In our continuing long-term investigation of Lupron and its use in

the treatment of endometriosis and a wide range of other conditions,

from time to time, we shall provide you with a preliminary report on

an issue that we think is important. For example, it appears to us

after consultation with experts and a review of the medical

literature that a malfunctioning pituitary gland may be involved in

some of the persistent symptoms so many women claim to suffer after

ending Lupron therapy for endometriosis.

 

Therefore, consider some of the following issues we are pursuing and

the questions we believe need to be asked about Lupron and its

potential impact on women being treated for endometriosis, a

condition in which pieces of the lining of the uterus are found in

other parts of the body, especially in the pelvic cavity. These

pieces of endometrium respond to the menstrual cycle and bleed.
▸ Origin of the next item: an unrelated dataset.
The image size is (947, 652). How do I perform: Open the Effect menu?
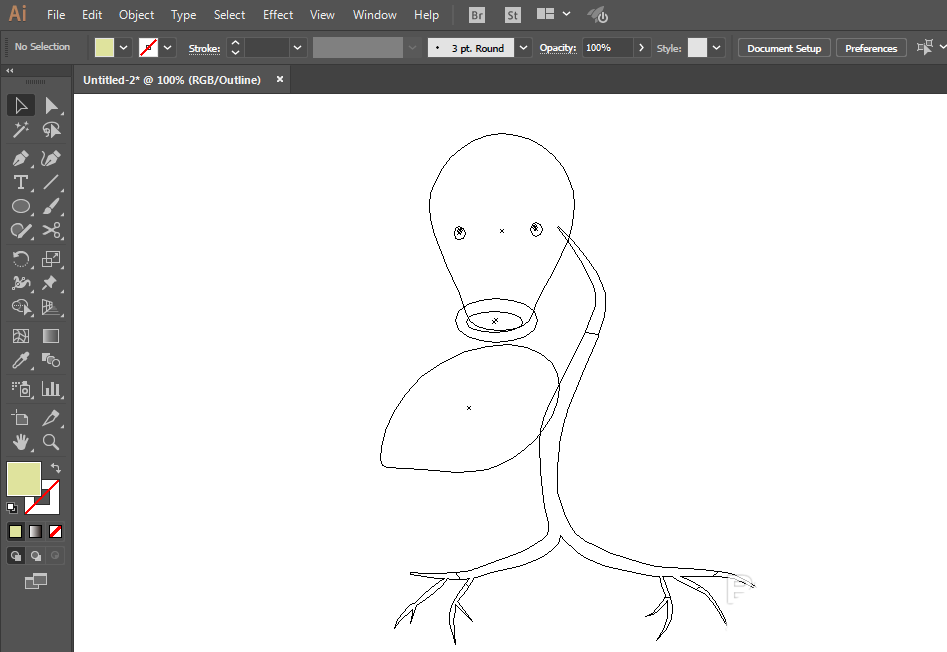pyautogui.click(x=278, y=15)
Because the blood cannot escape, it builds up and causes the

development of small or large painful cysts.

 

The pituitary, shaped like a bean, weighing less than a gram and

lying below the brain in the skull, is the " master gland. " IT AFFECTS

EVERY FUNCTION IN THE BODY.

 

Lupron suppresses the pituitary-gonadal system. This synthetic

hormone-like drug is used to temporarily interrupt estrogen output.
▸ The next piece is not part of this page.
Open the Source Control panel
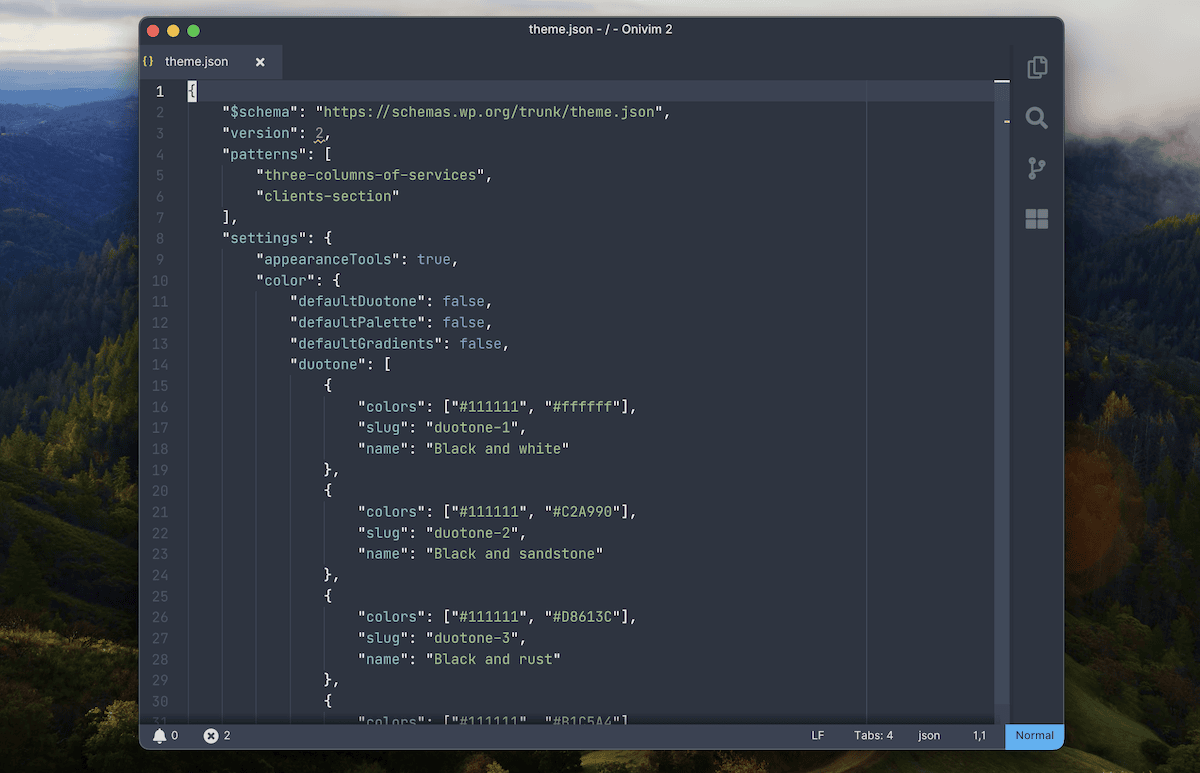The height and width of the screenshot is (773, 1200). 1036,168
Hence, a drug-induced menopause. The idea is to reduce pain and

shrink lesions produced via endometriosis.

 

In the package insert for Lupron, which is made by TAP

Pharmaceuticals Inc., the claim is made that normal function of the

pituitary-gonadal system is " usually restored within three months

after treatment is discontinued. " Itís also made clear

that " diagnostic tests of pituitary gonadotropic and gonadal

functions conducted during treatment and for up to three months after

discontinuation of Lupron Depot may be misleading. " In other words, a

clear picture of, say, POTENTIALLY NORMALIZED pituitary functioning,

will likely be possible ONLY three months after stopping Lupron.

 

The package insert also indicates that patients have been treated

with lupron for up to three years with doses as high as 10 mg/day and

for two years with doses as high as 20 mg/day without demonstrable

pituitary abnormalities.

 

The problem is this: Most studies focused on Lupron and endometriosis

have been very small. Just how much testing and long-term follow-up

has been done to determine if there is pituitary dysfunction? The

answer? Very little. And meanwhile lupron is widely used for the

treatment of endometriosis.

 

With long-term studies missing, the obvious question is: just how

many women who were ill when they started taking Lupron did not have

the capacity to reverse the effects of Lupron treatment - in other

words, to get back the full capacity of the pituitary.

 

There are some leads that researchers must follow. Common symptoms of

pituitary disorders include irregular menses, sexual dysfunction,

infertility, changes in physical appearance, and unexplained mood

changes. These are the types of complaints some women have after

stopping Lupron.

 

There is also no research to determine whether Lupron

treatment " sticks. " That is, does Lupron continue to affect certain

receptors in the body, once treatment has stopped? Can Lupron

continue to have an effect in certain susceptible women?